2. You need 26"s of barrel to get the velocities claimed out of them, which most come with a 22" barrel. Yes there will be some rifles that will shoot close to advertised velocity, but, after shooting 270 WSM's and 300 WSM's across a crony with factory ammo, the velocities are overstated. The 270 WSM was a lot closer to a standard 270 than it was a 270 Weatherby and the 300 WSM had very little on a 30-06 and definately didn't get up to 300 win mag range.

After having owned, shot and reloaded for a 270 WSM and 300 WSM, I would say stick with the standard calibers. There is virtually nothing they will do that a standard caliber will not do. Most of the so called reduction in recoil can be attributed to the much better recoil pads on the market and you can buy light rifles in almost all of the calibers.


----------



## Csquared (Sep 5, 2006)

> 2. You need 26"s of barrel to get the velocities claimed out of them, which most come with a 22" barrel. Yes there will be some rifles that will shoot close to advertised velocity, but, after shooting 270 WSM's and 300 WSM's across a crony with factory ammo, the velocities are overstated. The 270 WSM was a lot closer to a standard 270 than it was a 270 Weatherby and the 300 WSM had very little on a 30-06 and definately didn't get up to 300 win mag range.
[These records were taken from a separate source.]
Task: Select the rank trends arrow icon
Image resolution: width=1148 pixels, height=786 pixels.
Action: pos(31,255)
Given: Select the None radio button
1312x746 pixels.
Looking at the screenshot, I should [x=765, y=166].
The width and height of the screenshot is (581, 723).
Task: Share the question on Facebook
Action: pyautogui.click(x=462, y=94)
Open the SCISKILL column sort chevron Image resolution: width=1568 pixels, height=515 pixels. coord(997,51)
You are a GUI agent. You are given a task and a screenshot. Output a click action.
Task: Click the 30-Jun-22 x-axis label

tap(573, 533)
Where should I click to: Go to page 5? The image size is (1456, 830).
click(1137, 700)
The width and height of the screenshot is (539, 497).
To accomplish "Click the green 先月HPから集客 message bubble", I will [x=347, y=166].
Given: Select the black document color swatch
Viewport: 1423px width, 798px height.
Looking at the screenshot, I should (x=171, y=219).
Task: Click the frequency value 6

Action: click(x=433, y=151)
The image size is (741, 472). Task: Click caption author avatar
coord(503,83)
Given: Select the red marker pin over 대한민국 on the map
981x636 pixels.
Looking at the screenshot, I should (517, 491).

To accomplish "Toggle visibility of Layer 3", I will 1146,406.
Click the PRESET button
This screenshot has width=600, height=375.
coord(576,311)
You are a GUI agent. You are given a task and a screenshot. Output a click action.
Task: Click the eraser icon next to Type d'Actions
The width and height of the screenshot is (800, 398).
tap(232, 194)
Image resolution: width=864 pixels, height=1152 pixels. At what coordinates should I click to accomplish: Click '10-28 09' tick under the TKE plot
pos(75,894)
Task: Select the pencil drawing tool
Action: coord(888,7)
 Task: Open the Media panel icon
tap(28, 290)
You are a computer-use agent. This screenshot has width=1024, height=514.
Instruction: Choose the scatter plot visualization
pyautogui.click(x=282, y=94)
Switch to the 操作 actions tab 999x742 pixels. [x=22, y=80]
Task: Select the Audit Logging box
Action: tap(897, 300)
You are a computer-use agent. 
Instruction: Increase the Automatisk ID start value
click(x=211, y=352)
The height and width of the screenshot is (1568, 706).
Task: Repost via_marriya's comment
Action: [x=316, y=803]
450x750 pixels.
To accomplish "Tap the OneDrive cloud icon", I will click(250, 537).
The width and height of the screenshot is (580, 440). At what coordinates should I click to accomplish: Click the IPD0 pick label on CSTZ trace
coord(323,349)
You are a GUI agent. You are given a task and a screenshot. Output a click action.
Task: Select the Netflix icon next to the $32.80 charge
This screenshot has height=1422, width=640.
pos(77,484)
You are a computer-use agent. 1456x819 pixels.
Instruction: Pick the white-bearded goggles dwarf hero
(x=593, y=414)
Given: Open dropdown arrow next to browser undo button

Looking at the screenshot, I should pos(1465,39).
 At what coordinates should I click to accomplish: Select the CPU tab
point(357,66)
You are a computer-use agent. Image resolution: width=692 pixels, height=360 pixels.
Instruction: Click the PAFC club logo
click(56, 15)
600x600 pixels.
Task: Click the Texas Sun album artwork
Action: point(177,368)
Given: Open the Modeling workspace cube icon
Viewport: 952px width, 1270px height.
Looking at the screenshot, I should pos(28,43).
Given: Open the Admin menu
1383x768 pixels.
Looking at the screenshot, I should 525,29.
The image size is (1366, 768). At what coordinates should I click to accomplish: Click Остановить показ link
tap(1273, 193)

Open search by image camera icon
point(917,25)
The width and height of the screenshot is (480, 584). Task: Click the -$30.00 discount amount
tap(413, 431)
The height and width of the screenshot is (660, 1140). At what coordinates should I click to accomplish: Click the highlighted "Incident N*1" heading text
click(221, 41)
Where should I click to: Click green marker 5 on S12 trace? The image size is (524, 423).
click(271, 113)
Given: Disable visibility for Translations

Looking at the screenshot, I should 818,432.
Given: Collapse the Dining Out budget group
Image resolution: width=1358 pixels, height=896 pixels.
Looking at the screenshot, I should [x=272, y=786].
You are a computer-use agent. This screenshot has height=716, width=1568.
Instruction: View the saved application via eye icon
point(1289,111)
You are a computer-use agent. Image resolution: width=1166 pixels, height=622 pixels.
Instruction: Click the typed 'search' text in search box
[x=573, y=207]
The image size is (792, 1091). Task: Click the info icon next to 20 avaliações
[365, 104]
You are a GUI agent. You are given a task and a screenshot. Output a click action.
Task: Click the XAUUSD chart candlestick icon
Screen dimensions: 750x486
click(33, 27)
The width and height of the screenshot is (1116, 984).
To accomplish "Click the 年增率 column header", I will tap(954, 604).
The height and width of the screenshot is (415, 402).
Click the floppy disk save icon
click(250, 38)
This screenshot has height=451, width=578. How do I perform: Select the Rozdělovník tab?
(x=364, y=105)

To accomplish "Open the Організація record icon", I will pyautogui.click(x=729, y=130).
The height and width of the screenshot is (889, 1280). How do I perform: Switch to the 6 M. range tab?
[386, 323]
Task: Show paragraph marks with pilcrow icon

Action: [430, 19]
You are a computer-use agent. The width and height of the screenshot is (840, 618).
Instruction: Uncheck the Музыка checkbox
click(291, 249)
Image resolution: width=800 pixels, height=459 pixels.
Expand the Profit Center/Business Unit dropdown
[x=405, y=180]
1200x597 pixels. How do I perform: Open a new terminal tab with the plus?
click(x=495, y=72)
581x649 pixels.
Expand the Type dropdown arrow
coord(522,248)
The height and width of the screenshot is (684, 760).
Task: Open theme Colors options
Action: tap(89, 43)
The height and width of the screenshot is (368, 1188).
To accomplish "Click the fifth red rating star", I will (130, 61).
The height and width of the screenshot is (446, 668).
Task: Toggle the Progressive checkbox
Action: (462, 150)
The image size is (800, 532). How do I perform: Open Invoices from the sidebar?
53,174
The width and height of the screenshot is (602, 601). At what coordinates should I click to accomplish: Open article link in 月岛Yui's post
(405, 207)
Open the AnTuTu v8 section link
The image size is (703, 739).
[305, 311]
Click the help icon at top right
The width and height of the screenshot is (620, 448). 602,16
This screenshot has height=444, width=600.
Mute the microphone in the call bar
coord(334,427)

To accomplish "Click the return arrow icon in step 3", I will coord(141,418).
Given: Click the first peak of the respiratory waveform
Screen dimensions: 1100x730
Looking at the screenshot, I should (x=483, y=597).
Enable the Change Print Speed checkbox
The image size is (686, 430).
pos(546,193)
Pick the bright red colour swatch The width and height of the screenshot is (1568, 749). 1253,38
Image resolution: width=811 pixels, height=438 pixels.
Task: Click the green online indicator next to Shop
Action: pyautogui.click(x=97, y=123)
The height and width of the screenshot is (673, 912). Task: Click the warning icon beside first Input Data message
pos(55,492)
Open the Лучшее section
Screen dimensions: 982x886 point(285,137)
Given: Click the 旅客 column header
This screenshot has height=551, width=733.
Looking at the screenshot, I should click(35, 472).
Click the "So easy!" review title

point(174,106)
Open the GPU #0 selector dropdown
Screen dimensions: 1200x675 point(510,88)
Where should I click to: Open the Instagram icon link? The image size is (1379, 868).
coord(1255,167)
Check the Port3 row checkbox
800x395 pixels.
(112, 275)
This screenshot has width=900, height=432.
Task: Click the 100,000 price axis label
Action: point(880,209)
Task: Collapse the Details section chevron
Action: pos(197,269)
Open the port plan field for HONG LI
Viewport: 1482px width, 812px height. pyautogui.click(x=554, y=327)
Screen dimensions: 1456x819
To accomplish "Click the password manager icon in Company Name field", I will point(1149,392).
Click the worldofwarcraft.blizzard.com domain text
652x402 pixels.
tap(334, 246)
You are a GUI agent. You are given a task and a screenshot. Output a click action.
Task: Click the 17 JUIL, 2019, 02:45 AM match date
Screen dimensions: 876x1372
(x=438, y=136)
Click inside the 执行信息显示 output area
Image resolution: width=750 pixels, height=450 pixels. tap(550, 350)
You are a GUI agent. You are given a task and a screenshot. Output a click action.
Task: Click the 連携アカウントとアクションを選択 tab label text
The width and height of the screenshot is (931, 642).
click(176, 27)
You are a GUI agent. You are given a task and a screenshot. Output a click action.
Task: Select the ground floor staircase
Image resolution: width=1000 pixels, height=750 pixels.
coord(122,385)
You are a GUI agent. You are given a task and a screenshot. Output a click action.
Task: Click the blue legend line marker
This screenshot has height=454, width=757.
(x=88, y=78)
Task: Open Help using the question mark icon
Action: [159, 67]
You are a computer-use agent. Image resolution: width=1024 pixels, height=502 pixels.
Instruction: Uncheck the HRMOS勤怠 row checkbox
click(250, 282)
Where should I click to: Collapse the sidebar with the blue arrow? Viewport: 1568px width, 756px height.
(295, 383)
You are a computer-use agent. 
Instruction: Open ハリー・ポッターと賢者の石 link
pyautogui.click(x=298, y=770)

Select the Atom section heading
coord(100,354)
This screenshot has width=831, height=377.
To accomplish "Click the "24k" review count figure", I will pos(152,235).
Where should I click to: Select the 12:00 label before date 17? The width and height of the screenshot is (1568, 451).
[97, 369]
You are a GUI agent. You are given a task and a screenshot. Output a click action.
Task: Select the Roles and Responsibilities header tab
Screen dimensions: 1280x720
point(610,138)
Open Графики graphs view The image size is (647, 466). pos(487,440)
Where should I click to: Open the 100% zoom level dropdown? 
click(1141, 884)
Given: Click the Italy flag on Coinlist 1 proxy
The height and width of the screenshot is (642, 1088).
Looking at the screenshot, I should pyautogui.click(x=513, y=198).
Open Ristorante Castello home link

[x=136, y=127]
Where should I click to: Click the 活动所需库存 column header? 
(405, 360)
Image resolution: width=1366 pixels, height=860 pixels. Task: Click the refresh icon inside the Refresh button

That's some good info right there! One of the claims I get very tired of hearing is that the short magnums duplicate the longer rounds, but do it with less recoil.

And I can't think of an easier way to reduce recoil than by reducing velocity :beer:


----------



## Plainsman (Jul 30, 2003)

southdakbearfan, you are correct about velocity. The best I can do with accurate loads is 2940 fps for 180 gr and 3225 fps for 150 gr. That is out of a 23 inch barrel. Actually those loads are accurate as I stated, and I think right up to max velocity in my rifle without getting pressure signs. 
I think I only every bought one box of factory ammo for that rifle and I can't remember ever running it over the chronograph. I do remember thinking I can't get factory advertised ammo out of my hand-loads. Then I remembered they based their velocities off 24 inch barres. You may be right about needing a 26 inch, but once you own a chronograph you find every manufacture exaggerates their velocities. If we would have had chronographs 40 years ago we would have discovered some real exaggerations.


----------



## Bowhunter57 (Nov 28, 2010)

TK33 said:


> Why do you guys feel that there will be a shortage of wssm or wsm brass around?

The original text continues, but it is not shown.